To diagnose VTE means diagnosing the DVT and PE separately. The gold standard for diagnosing deep vein thrombosis is doing a duplex ultrasonography of the leg. Basically, sound waves are used to image the moving blood to determine aspects of its flow to determine if there is a thrombosis, or blood clot. A positive D-dimer blood test can also indicate a DVT as D-dimer is a part of a protein made in detectable quantities only when a blood clot is dissolving. Furthermore, contrast venography can be done where IV contrast is given before getting a leg CT scan as the contrast helps visualize the deep veins and any potential DVT in them. The gold standard for diagnosing a PE is a computed tomographic pulmonary angiography. Once again, IV contrast is given before getting a chest CT scan in order to visualize the pulmonary arteries and see if there is an embolism. However, a ventilation-perfusion scan can also be done where IV radioactive albumin is given to determine pulmonary perfusion (blood flow) and radioactive technetium aerosol is given to determine pulmonary ventilation (gas exchange). With a patient with PE, there will be V/Q mismatch, or wedge-shaped defects on the perfusion, but everything will be clear on ventilation. This is because the pulmonary artery is occluded by the blood clot, but ventilation should still be relatively normal because the airway is clear. Treatment for VTE generally involves anticoagulants to thin the blood to reduce the chance of forming more clots and sometimes thrombolytics, or clot breakers, in order to dissolve any future clots. In extreme cases like in the case of an extremely large clot, surgery like a thrombectomy can be done to remove the blood clot from the deep veins of the leg or the pulmonary arteries. Generally, the blood clot is either split into smaller pieces and removed (mechanical thrombectomy) or simply suctioned out (catheter aspiration thrombectomy).

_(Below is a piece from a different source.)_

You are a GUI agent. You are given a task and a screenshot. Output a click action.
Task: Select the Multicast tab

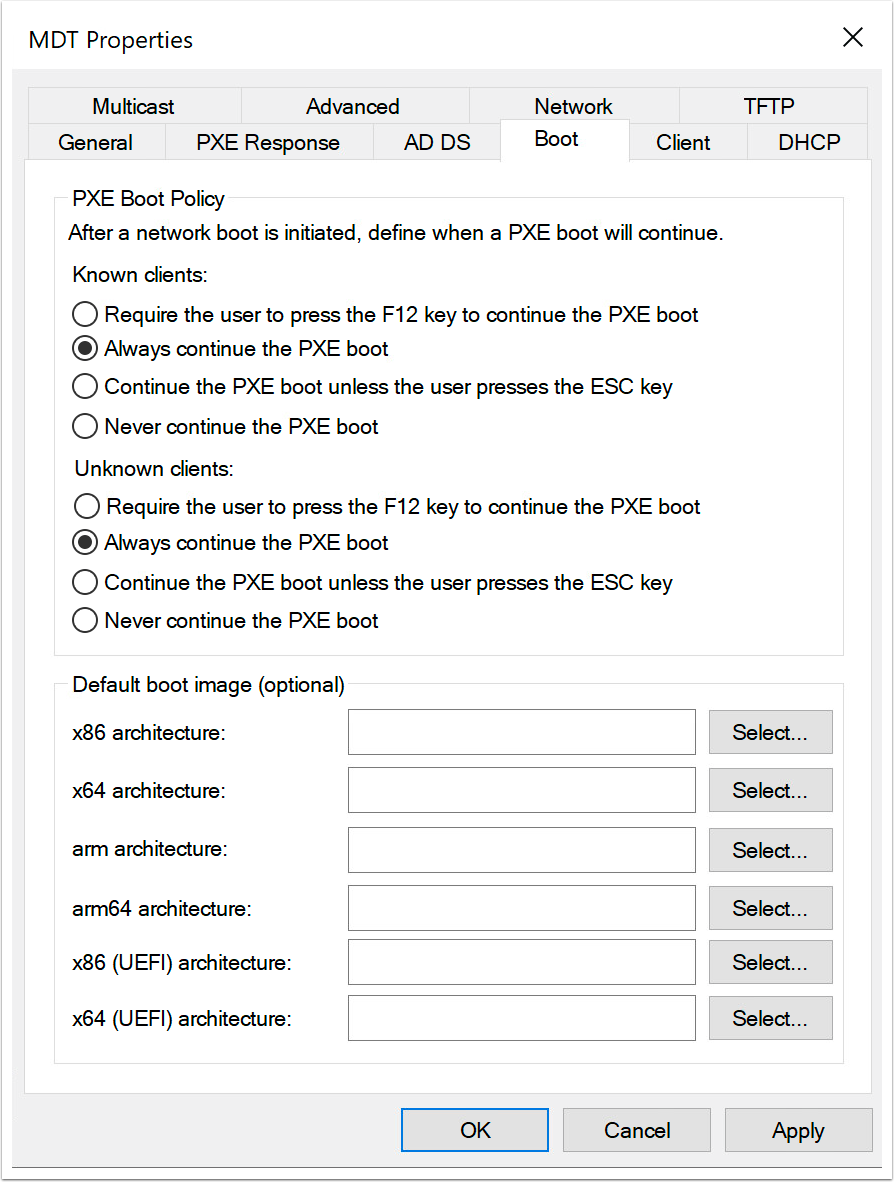coord(132,106)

A venous thromboembolism can be life-threatening, especially considering how a pulmonary embolism can cause the death of the lung tissue, which in turn reduces the oxygenation of other important organs. With proper attention to the risk factors and potential symptoms, diagnosis and treatment of deep vein thrombi and pulmonary embolisms can be expedited to allow for the best prognosis possible. Considering the high incidence and mortality of this disease, awareness regarding VTE is absolutely paramount.